- **Work required**
Search the listing below for lines that hold the word "small", and report only how many there are.

________________

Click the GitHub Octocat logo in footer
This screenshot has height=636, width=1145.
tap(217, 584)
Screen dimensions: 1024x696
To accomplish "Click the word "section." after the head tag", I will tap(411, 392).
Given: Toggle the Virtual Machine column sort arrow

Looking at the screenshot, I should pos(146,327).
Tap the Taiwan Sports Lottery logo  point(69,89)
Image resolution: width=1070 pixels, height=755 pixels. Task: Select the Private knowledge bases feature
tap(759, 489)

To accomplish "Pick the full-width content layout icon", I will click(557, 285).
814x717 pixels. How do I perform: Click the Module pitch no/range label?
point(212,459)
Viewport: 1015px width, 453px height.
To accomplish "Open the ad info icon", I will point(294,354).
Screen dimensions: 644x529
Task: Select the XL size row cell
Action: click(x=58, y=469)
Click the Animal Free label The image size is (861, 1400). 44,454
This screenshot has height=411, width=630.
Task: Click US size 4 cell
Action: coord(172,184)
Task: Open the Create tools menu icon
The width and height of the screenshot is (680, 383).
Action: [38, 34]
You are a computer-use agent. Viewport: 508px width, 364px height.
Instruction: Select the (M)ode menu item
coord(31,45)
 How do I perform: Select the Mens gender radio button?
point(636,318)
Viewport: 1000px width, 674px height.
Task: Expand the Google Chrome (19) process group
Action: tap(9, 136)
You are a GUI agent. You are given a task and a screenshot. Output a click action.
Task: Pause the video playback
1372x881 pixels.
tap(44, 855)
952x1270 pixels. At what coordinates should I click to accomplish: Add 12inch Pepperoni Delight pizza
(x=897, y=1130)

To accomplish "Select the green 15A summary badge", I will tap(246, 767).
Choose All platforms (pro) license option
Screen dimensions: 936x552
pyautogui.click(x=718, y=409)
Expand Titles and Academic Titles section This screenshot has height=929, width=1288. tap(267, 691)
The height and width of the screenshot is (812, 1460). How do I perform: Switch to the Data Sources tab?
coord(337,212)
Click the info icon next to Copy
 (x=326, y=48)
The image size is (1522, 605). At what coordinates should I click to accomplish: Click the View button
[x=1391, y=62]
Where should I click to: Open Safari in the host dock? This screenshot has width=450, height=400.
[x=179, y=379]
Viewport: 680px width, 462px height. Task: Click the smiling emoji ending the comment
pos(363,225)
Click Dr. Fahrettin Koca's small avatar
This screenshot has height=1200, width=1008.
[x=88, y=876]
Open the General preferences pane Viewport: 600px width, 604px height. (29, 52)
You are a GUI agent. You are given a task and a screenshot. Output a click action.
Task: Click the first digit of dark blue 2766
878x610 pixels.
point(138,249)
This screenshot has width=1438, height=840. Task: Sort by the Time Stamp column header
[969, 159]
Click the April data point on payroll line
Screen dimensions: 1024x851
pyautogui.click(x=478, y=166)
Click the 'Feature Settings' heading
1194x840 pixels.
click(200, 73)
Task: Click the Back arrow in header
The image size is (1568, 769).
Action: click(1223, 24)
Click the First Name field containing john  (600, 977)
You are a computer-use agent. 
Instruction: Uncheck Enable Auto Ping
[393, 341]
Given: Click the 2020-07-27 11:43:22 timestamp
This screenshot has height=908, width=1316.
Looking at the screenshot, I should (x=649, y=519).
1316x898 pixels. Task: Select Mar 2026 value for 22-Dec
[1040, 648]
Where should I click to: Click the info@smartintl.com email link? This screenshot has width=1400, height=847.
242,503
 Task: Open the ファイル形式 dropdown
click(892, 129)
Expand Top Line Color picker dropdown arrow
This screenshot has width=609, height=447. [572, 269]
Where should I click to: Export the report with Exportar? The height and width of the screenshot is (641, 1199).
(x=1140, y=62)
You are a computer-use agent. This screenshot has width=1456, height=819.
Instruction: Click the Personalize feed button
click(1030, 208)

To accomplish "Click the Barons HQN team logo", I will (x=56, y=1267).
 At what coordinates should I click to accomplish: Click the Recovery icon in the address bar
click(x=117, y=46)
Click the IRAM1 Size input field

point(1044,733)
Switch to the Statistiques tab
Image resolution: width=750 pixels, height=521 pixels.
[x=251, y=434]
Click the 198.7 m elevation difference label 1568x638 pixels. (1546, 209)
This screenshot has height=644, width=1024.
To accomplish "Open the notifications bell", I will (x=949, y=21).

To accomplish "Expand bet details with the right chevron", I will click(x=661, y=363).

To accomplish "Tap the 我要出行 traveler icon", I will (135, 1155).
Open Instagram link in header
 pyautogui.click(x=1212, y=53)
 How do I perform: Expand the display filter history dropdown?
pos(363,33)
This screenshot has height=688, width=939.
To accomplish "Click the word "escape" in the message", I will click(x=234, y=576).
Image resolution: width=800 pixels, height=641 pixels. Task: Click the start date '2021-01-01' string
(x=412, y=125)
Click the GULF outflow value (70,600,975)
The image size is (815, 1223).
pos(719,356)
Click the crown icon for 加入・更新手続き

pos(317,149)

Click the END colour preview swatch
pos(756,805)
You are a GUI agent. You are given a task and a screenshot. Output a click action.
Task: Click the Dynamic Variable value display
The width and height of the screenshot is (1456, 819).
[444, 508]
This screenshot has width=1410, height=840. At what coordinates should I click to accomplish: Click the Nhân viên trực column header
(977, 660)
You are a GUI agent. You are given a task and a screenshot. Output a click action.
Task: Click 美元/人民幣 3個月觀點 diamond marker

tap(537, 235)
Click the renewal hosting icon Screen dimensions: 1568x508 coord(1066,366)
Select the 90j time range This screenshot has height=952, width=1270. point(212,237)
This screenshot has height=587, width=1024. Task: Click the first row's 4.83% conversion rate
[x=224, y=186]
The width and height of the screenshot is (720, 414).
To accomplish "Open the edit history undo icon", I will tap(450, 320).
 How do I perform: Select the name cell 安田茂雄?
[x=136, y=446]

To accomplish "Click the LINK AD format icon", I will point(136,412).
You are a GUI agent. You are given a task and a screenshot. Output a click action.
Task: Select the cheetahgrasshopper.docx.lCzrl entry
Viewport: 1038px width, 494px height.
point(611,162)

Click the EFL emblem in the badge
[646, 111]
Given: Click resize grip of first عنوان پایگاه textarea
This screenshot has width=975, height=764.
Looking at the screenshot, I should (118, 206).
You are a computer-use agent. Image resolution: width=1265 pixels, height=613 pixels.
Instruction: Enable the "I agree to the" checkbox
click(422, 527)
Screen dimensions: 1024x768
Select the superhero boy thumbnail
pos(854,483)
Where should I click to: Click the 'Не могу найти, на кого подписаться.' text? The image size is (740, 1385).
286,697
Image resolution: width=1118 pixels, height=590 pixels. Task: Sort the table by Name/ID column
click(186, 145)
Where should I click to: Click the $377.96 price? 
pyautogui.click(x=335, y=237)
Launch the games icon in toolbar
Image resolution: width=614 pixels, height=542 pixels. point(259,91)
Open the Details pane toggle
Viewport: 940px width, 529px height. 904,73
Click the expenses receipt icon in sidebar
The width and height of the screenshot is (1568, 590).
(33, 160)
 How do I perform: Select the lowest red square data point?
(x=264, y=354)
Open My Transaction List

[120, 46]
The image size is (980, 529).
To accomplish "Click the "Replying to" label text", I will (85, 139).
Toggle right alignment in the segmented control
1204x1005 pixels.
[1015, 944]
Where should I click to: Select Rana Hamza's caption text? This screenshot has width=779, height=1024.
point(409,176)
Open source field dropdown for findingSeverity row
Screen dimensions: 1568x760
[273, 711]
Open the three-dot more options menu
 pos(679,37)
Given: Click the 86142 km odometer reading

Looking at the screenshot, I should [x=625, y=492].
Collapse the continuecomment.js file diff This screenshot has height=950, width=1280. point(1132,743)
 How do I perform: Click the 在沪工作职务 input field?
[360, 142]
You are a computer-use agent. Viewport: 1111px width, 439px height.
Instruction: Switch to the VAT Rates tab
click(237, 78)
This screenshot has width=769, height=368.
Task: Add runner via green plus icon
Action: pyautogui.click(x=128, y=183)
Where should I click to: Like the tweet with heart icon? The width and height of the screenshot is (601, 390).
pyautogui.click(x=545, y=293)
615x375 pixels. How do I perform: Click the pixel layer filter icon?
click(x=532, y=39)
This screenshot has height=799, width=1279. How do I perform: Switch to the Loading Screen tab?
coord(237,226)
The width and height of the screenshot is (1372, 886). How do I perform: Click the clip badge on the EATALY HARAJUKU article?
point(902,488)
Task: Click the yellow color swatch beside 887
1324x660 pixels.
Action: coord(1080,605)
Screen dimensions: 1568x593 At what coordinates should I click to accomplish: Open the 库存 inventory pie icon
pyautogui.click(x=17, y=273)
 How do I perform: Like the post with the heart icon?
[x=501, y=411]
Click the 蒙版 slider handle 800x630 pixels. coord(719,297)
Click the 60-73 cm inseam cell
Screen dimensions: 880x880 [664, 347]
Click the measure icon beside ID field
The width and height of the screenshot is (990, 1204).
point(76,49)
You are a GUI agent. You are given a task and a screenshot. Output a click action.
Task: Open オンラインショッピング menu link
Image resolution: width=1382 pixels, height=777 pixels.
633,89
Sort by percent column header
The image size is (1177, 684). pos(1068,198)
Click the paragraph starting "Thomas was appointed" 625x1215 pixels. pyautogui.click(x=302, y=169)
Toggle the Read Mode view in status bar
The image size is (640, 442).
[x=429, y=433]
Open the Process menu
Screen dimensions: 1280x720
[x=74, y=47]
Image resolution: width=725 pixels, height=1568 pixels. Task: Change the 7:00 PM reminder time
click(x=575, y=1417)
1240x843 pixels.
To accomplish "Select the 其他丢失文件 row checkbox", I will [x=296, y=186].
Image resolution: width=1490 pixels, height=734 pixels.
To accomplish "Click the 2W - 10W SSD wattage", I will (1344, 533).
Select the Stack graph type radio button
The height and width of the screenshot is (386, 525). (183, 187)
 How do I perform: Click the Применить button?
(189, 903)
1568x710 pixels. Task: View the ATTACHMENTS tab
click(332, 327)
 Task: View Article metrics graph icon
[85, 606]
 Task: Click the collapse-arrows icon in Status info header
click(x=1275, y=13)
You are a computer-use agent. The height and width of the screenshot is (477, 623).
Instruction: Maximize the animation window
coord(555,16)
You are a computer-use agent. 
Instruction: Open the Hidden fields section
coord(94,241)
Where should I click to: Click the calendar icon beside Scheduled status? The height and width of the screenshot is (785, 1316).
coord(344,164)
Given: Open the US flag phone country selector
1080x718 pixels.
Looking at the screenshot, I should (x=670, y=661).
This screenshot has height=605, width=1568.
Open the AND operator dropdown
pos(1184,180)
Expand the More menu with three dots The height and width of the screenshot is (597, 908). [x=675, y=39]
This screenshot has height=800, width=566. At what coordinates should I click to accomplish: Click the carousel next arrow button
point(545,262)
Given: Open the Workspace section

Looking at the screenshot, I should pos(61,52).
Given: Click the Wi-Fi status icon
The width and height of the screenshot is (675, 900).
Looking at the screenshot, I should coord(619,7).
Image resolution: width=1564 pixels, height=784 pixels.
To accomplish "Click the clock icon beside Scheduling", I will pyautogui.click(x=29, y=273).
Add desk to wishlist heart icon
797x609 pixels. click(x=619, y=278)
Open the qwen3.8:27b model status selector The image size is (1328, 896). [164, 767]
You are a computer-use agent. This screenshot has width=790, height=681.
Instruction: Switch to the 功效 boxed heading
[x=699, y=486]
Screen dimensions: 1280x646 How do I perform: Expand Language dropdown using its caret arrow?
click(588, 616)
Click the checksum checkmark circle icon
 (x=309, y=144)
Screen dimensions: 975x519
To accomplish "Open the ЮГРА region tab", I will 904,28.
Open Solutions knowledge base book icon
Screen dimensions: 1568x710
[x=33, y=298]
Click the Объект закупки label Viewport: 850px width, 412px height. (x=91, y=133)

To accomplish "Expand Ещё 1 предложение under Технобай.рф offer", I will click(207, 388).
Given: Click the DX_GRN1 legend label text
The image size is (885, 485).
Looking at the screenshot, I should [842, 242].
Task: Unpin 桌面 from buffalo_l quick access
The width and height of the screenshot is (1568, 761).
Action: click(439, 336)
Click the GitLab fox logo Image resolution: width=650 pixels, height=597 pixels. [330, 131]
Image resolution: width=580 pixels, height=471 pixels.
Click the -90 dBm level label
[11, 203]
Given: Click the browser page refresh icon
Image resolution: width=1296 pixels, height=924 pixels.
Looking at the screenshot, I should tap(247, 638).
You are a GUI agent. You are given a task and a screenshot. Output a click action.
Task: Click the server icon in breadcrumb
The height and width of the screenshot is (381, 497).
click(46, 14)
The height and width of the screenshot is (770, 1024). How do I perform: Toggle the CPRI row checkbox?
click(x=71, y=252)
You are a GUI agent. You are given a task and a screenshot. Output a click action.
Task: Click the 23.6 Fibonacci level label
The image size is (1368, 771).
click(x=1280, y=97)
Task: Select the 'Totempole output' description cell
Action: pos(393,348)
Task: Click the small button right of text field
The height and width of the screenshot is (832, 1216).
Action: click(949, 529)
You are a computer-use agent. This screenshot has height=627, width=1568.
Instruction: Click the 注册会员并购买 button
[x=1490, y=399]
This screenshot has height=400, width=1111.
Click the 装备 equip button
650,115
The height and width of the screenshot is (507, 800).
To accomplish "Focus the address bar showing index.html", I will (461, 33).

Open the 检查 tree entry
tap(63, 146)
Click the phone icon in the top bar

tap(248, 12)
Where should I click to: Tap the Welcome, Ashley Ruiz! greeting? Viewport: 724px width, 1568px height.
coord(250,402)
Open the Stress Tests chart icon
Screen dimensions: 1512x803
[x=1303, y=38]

________________

- **Answer to this task**
2